30 May 2013
Researchers have identified a sub-group of cells that could contribute to prostate cancer recurrence, opening up new ways to treat the disease, which claims more than 3000 lives a year in Australia.
Published today in Science Translational Medicine, a study led by Monash University researchers has found prostate cancer cells that survive androgen withdrawal treatment. Previously unidentified, these cells are potential targets for future treatments. As they are present early in disease development, there is the possibility of therapy before the cancer reaches the aggressive, incurable stage.
Prostate cancer is the most common form of cancer in men, with around 20,000 new cases diagnosed each year in Australia.
For advanced cases, the best available treatment involves drugs that effectively mimic castration and so deprive the tumour of the male hormones that cause it to grow. Androgen deprivation therapy is highly effective; however, the tumour eventually becomes resistant to the treatment and regrows in an incurable form.
Led by Professor Gail Risbridger and Dr Renea Taylor of Monash University, researchers obtained tumour samples from 12 men with early stage, localised prostate cancer. Then, using mouse models to mimic the progression in humans, they closely observed how the cancer cells responded to and survived androgen deprivation therapy.

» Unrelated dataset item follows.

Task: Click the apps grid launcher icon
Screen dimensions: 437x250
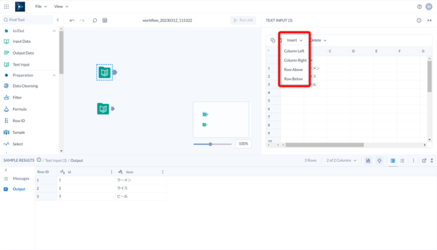Action: pyautogui.click(x=6, y=6)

Even after several weeks of androgen deprivation, residual tumour cells continued to persist.
"The results indicate that these persistent cancer cells somehow differ from cancer cells that respond to androgen withdrawal, and are likely to be the precursor cells that lead to advanced androgen-resistant disease. We will now investigate how to effectively target these cells," Professor Risbridger said.
Professor Mark Frydenberg of the Monash Department of Surgery, and Chairman of the Department of Urology, Monash Health, said ultimately the findings could lead to additional therapies to increase the effectiveness of existing prostate cancer treatments.

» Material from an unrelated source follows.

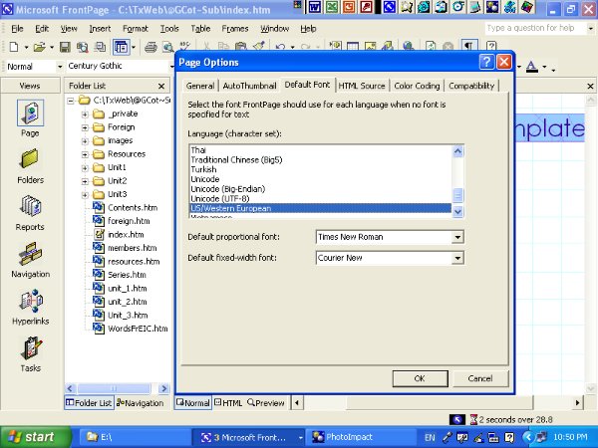The width and height of the screenshot is (598, 448).
Task: Switch to the Folders view icon
Action: (30, 165)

"This new information suggests that potentially some of the powerful targeted therapies now being used for advanced prostate cancer may have a role to play in earlier localised cancers, especially those with high-risk features, and this hypothesis can be actively tested,” Professor Frydenberg said.
“It also allows for testing of novel new compounds to determine if these agents have effectiveness against these hormone resistant cells.”
The research was supported by the National Health and Medical Research Council of Australia, the Victorian Cancer Agency and the Prostate Cancer Foundation of Australia through the Movember Young Investigator Grant.